Exponents with Variables

Rae Kirk

New member
Joined
Jan 14, 2020
Messages
2
Can’t find info on how to solve exponents with variables when bases are different.

(5^x)(3^(1-x))=12
 

MarkFL

Super Moderator
Staff member
Joined
Nov 24, 2012
Messages
2,412
Hello, and welcome to FMH! :)

I'd write the equation as:

\(\displaystyle \left(\frac{5}{3}\right)^x=4\)

Now, convert from exponential to logarithmic form...what do you get?
 

Rae Kirk

New member
Joined
Jan 14, 2020
Messages
2
That’s it!! I was making it too complicated.
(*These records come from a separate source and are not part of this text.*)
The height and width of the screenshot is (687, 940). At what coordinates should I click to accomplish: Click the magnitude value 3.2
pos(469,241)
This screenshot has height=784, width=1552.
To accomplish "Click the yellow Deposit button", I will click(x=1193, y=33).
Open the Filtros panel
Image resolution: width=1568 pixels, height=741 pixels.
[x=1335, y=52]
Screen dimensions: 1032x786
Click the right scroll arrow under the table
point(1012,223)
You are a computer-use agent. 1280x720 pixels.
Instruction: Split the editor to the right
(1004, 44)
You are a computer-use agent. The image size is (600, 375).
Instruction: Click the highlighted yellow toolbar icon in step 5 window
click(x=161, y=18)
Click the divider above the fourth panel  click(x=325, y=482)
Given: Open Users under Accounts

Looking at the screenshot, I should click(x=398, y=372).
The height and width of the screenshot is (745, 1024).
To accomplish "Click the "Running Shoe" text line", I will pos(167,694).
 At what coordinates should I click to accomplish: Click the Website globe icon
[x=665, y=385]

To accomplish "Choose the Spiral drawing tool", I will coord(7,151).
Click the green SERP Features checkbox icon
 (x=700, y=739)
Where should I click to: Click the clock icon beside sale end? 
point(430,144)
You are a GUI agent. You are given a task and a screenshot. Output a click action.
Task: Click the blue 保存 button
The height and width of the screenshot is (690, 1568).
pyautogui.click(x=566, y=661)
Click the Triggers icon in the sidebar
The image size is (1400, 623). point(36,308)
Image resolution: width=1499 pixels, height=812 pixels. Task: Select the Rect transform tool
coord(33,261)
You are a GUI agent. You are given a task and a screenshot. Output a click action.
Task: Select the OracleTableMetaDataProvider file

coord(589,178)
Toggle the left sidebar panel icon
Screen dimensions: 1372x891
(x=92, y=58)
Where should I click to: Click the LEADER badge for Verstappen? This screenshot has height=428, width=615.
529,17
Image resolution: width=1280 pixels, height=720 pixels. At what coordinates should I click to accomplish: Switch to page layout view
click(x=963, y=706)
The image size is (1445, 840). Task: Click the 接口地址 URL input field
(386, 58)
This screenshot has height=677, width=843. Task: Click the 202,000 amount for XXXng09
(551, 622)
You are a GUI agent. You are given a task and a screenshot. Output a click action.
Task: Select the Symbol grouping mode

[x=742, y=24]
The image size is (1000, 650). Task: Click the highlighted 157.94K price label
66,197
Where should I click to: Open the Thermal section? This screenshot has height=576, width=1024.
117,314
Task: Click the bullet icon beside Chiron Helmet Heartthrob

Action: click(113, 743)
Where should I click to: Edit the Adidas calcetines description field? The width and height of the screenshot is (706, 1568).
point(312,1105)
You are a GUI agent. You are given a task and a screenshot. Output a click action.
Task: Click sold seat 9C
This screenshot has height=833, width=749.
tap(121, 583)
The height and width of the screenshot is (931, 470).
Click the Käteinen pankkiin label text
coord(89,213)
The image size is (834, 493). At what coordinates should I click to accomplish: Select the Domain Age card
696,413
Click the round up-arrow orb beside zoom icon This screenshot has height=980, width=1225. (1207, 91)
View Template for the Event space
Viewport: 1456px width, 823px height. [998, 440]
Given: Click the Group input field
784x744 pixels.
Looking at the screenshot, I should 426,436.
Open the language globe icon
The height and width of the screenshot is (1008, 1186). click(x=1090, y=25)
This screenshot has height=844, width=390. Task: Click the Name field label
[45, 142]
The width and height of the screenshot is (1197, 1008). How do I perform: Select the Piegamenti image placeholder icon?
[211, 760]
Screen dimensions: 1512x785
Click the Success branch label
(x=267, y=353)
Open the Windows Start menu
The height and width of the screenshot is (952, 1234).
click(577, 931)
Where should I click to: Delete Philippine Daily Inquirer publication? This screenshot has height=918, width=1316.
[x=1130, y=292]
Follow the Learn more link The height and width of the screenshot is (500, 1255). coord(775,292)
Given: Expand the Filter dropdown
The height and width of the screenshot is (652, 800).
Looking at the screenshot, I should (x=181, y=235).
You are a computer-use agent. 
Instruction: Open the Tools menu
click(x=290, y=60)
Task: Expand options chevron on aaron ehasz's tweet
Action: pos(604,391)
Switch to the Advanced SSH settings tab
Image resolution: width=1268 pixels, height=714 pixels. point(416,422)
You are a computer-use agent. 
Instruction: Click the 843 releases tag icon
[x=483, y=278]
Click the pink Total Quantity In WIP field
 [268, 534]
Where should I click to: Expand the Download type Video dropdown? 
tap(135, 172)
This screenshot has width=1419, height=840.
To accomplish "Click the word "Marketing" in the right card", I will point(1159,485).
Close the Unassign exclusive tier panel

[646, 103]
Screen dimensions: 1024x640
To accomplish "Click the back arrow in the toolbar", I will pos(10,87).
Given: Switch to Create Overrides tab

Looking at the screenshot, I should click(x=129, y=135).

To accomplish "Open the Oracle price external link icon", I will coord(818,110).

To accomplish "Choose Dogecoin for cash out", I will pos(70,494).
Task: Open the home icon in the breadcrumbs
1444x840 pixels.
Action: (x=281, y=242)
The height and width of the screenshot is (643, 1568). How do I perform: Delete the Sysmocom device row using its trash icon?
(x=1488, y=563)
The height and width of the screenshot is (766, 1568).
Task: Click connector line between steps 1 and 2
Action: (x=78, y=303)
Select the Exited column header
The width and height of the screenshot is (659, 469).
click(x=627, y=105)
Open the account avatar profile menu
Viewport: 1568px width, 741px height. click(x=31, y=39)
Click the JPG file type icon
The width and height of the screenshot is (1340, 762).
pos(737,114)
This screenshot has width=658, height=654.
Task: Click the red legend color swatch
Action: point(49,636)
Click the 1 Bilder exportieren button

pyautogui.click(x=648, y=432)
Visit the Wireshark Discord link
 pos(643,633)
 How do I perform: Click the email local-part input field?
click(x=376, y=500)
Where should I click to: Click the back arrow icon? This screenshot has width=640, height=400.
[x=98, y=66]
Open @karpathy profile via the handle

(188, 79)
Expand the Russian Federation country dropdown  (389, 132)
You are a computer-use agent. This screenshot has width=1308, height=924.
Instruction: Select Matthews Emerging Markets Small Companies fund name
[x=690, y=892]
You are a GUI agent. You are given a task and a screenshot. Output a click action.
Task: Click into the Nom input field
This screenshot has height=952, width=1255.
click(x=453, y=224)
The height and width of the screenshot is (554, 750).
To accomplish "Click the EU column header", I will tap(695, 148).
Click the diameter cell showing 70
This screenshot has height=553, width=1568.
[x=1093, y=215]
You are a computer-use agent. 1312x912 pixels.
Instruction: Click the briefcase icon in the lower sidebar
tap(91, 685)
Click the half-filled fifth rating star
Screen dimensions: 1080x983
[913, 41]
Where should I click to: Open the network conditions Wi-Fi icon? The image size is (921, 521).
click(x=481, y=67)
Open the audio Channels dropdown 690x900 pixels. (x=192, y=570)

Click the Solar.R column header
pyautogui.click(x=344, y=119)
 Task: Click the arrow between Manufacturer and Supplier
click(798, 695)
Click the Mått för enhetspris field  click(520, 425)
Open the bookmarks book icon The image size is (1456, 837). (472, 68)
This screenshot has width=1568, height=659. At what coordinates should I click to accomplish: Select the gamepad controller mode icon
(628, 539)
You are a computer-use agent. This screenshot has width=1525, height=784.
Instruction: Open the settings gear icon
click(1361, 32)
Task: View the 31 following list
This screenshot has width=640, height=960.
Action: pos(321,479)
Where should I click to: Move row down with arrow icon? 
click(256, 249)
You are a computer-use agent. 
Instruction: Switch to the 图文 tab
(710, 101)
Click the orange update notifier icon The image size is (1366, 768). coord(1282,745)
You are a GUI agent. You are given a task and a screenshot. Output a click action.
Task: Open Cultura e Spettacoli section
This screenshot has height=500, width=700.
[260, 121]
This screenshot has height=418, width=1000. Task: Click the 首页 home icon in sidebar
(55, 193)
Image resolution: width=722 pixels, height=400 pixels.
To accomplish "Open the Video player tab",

Thank you so much. What a great support group.
 

JeffM

Elite Member
Joined
Sep 14, 2012
Messages
4,238
Mark's approach is elegant, but you can just start by immediately going to logs.

\(\displaystyle (5^x)(3^{(1-x)}) = 12 \implies log\{(5^x)(3^{(1-x)})\} = log(12).\)

It is a bit longer, but it is totally mechanical.
 

Jomo

Elite Member
Joined
Dec 30, 2014
Messages
5,108
Hello, and welcome to FMH! :)

I'd write the equation as:

\(\displaystyle \left(\frac{5}{3}\right)^x=4\)

Now, convert from exponential to logarithmic form...what do you get?
Even low level math can look beautiful. Nicely done!